Of the 40 people arrested and charged so far in federal court in the District of Columbia related to crimes committed in the siege of the U.S. Capitol last week, at least five are Florida residents, more than from any other state.
The U.S. Department of Justice has unveiled a new website detailing charges for defendants being prosecuted in Washington. The defendants include the five men the Justice Department identified as Floridians: Matthew Council, Michael Curzio, Adam Johnson, Douglas Sweet, and Andrew Williams.
That gives Florida more mug shots in the U.S. Capitol insurrection suspects’ gallery than any other state. Three defendants were listed as Texas residents, three as New York residents, and two each from Maryland, Pennsylvania, and Virginia. The Department of Justice did not specify the states of residence for 10 of the defendants.
The U.S. Attorney’s Office is prosecuting every case for the District of Columbia. However, the website is being touted by other U.S. Attorneys, who pledge to participate in the prosecutions.
There have been other arrests reported. And the FBI has indicated it has more than 200 suspects the bureau is investigating. So far, the 40 listed by the Department of Justice represents only the most visible criminal suspect roundup from the insurrection to date.
According to the website:
Council was arrested in the Capitol during the Jan. 6 siege. He was charged the next day with knowingly entering or remaining in any restricted building or grounds without lawful authority and violent entry and disorderly conduct on Capitol grounds. Council allegedly unlawfully entered the Capitol building, and when stopped by law enforcement, he pushed the officer.

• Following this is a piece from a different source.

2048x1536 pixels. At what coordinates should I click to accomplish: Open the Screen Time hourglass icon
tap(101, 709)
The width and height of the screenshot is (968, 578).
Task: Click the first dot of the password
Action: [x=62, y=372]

The arresting Capitol Police officer’s statement of facts report reads: “In the course of this effort and while inside the Capitol building, I encountered an adult male who was later identified as Matthew Ross Council. He was part of a larger group but was individually pushing against the barrier to include an emergency door that is kept closed. Once the door was forcibly opened he broke through along with others. During this time, he was continually yelling at police officers trying to contain the scene. When he was deterred from advancing further into the building, Council pushed a uniformed officer of the United States Capitol Police.”
The report says police then pepper-sprayed Council and that: “He spontaneously expressed remorse about pushing the officer and indicated that he did not intend to injure her.”
Curzio and Sweet were arrested together in the Capitol during the siege. They both were charged the next day with identical charges of knowingly entering or remaining in any restricted building or grounds without lawful authority; or knowingly, with intent to impede government business or official functions, engaging in disorderly conduct on Capitol grounds; and violent entry and disorderly conduct on Capitol grounds.
An arresting Capitol Police officer’s statement of facts report reads: “I observed members of the crowd engage in conduct such as making loud noises and kicking chairs, throwing an unknown liquid substance at officers, and spraying an unknown substance at officers. In a loud and clear voice, Capitol Police Officers ordered the crowd to leave the building. The crowd did not comply and instead responded by shouting and cursing at the Capitol Police Officers. I observed that the crowd, which at the time was located on the Upper Level of the United States Capitol Visitors Center near the door to the House Atrium, included the six individuals” who were subsequently arrested. They included Curzio and Sweet.
Johnson, 36, was arrested last Friday and charged with one count of knowingly entering or remaining in any restricted building or grounds without lawful authority; one count of theft of government property; and one count of violent entry and disorderly conduct on Capitol grounds.
He was arrested after being identified by Capitol Police from the widely circulated Getty Images photograph of someone carrying Speaker Nancy Pelosi‘s lectern through the Capitol, by subsequent pictures published by the Sarasota Herald-Tribune, and by a phone call from a tipster, according to a statement of facts report from the FBI special agent who eventually charged him.
A statement of facts report has not yet been released detailing the allegations against Williams.
Another man from Florida was the sixth reported to have been arrested, John Anderson of St. Augustine, was not listed on the new Justice Department website.